_Set task:_
Please rewrite the lines of the listing between the one holding "771x482 pixels. Task: Maximize" and the one holding "(x=710, y=15)", inclusive, replacing "Maximize" with "Minimize" and leaving everything else unchanged.

_Entries:_
— begin —

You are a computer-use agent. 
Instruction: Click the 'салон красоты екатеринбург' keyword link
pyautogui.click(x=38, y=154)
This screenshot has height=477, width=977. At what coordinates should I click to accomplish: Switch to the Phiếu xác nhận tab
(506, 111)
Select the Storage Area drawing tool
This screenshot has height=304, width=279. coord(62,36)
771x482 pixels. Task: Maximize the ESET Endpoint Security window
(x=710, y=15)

— end —
— begin —

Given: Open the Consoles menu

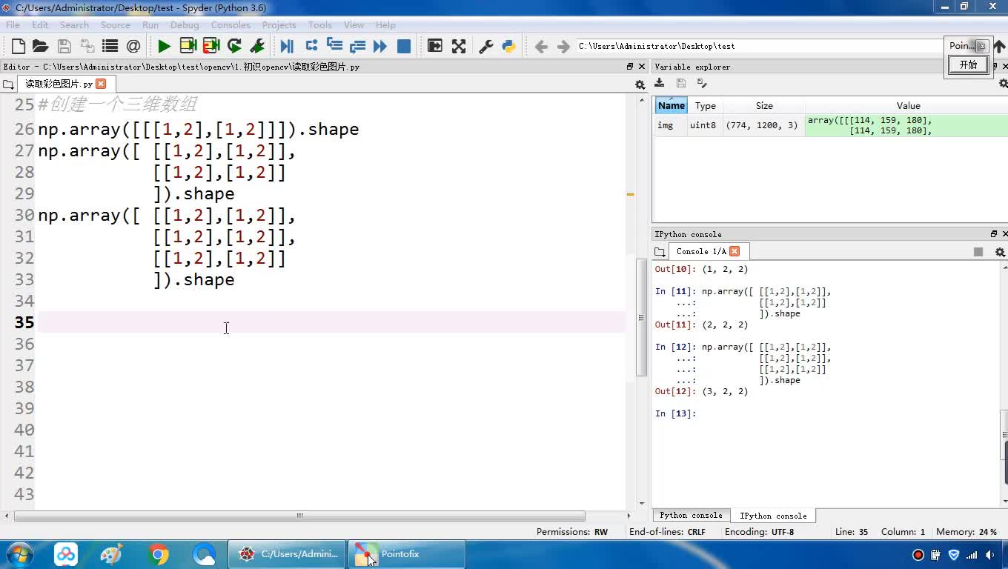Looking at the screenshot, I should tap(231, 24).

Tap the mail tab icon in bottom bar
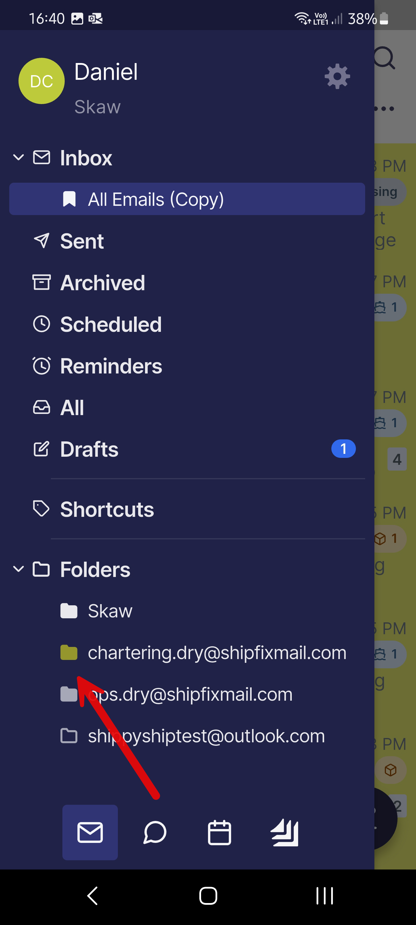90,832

— end —
— begin —

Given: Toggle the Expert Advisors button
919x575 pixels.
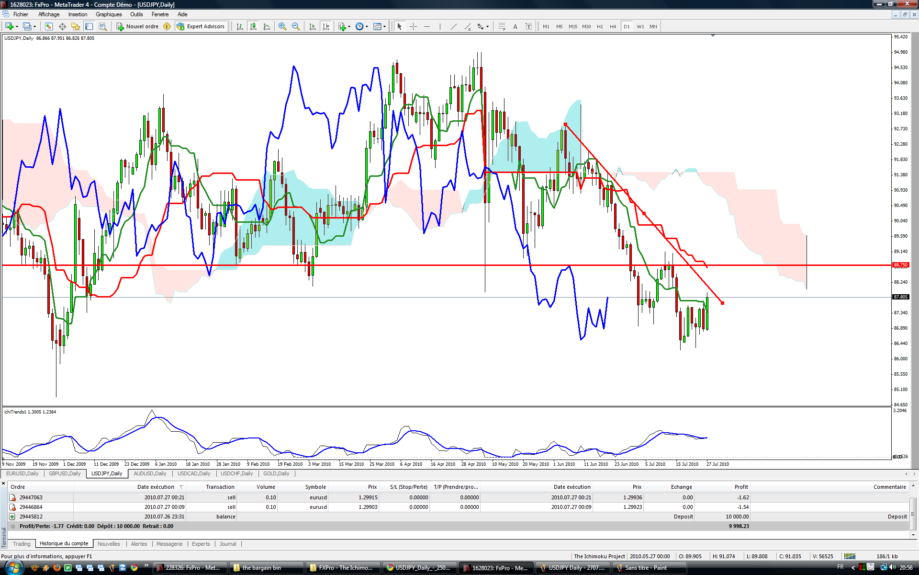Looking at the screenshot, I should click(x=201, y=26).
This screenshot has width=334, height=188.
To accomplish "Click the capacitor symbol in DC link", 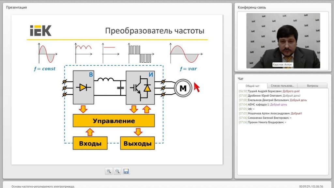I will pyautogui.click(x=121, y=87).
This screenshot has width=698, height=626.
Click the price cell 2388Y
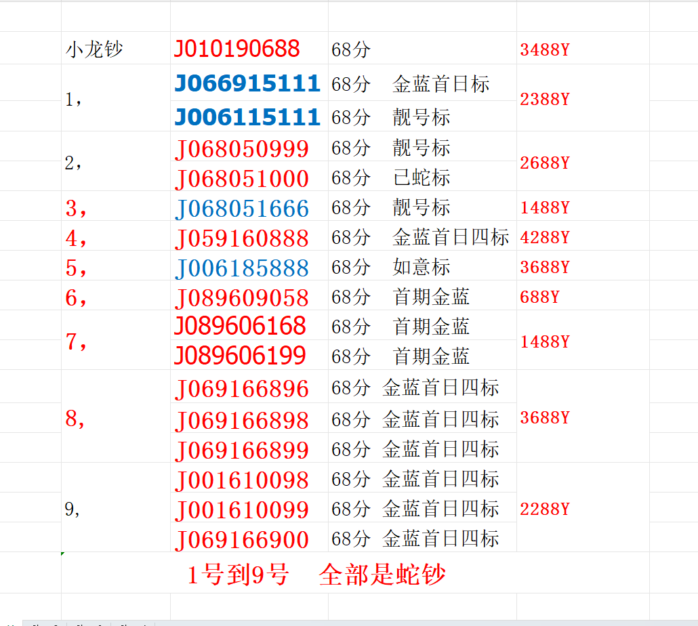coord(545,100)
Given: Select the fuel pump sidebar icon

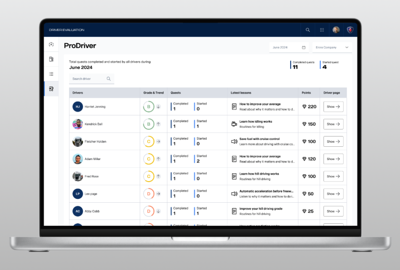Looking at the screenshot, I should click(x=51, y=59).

— end —

_Output:_
771x482 pixels. Task: Minimize the ESET Endpoint Security window
(x=710, y=15)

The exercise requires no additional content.